> **TUGAS YANG DIKERJAKAN**
1. Menurut kutipan tentang kunjungan ke Notoyudan, ke mana pemilik pondok waria pergi, dan berapa lama?
2. Ringkaslah paragraf yang diawali "Tugas pengganti UTS yang kami pilih" dalam kutipan tentang kunjungan ke Notoyudan, tanpa menghilangkan fakta pokoknya.
3. Teruskan kutipan tentang kunjungan ke Notoyudan dari kalimat terakhirnya.

> **KUTIPAN PILIHAN**
━━━━━━━━
Rabu, 14 November 2012

Kepercayaan Desa Kasuran, Perjuangan Pendiri Pondok Waria di Notoyudan dan Pemberdayaan di Desa Wisata Sidoakur

“Kepercayaan Desa Kasuran, Perjuangan Pendiri Pondok Waria di Notoyudan dan Pemberdayaan di Desa Wisata Sidoakur”

     Tugas pengganti UTS yang kami pilih adalah berkunjung ke beberapa lokasi. Mulanya saya ingin pergi sendiri, tetpi lebih seru jika dilakukan bersama maka saya pun melakukannya bersama beberapa rekan. Kami memilih beberapa tempat ini karena rekomendasi teman dan rekomendasi situs google.
Rabu 31 November, sekitar pukul 10 kami meninggalkan kompleks Universitas Islam Negeri Sunan Kalijaga Yogyakarta. Kami berjalan ke arah selatan menuju Notoyudan. Di Notoyudan terdapat sebuah pondok pesantren khusus waria. Kami tertarik untuk mengunjungi tempat itu karena permasalahan ini (waria) tidak pernah dibicarakan di kelas. Beruntung kami mengenal situs google sehingga kami dapat mencari-cari tempat yang akan kami jadikan bahan analisis, namun saat itu kami kewalahan karena mondar mandir, bertanya sana sini karena kurang mengenal tempat tersebut. Sayang sekali, sesampainya di pondok tersebut tidak ada orang yang membukakan pintu yang tertutup rapat itu. Rupanya, berdasarkan informasi dari tetangganya, pemilik pondok tersebut sedang pergi ke kalimantan selama 10 hari. Tentu terbesit rasa putus asa pada siri kami semua. Lalu kami beranjak pada lokasi selanjutnya yang berjarak cukup jauh.
━━━━━━━━
> **DATA YANG DIBERIKAN**

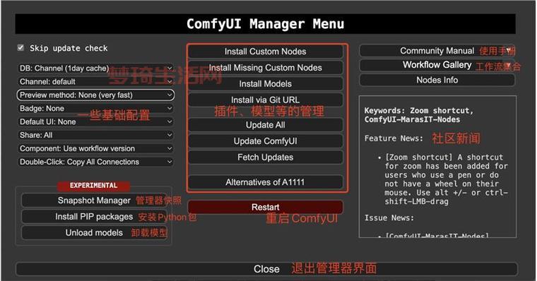The width and height of the screenshot is (537, 281).
Task: Open Double-Click: Copy All Connections dropdown
Action: (95, 162)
━━━━━━━━
> **HASIL**
1. Ke Kalimantan selama 10 hari.

2. Sebagai tugas pengganti UTS, penulis memilih berkunjung ke beberapa lokasi. Agar lebih seru, penulis pergi bersama beberapa rekan. Tempat-tempat itu dipilih berdasarkan rekomendasi teman dan situs google.

3.
     Desa Kasuran. Itu yang menjadi alternatif lainnya. Sama seperti kasus pertama, kami buta arah dan pepatah “malu bertanya sesat di jalan” berlaku pada kami saat itu. Lelah melanda karena terik matahari sangat menusuk kulit-kulit ini. Sekitar pukul 14, kami menemukan lokasi kasur barat, sayangnya ibu dukuh desa tersebut tidak sedang dirumah. Rasa putus asa semakin berat untuk dipikul, menyerah, pulang dan menggantinya dengan meresume teori saja. Tapi masih ada satu tempat yang belum kami kunjungi, Kasuran timur... dan kami berharap dengan sangat agar perjalanan dari pagi tidak sia-sia. Meskipun ibu dukuh tidak ada, kami berusaha agar perjalanan ini tak nampak sia-sia, kami bertanya tentang desa Kasuran pada seorang nenek. Nenek terseebut menceritakan bahwasannya memang beliau tidur tidak dengan kasur karena sudah terbiasa dengan keadaan rakyat kecil dan kehidupan apa adanya, tidur dimana saja pun bisa, sehingga beliau tidak tidur di kasur.
Alhamdulillah. Bapak dukuh dapat kami temui sehingga dapat berbagi informasi dengan kami. Rupanya sudah banyak orang yang bertanya tentang desa Kasuran dan kami merupakan yang ke-14.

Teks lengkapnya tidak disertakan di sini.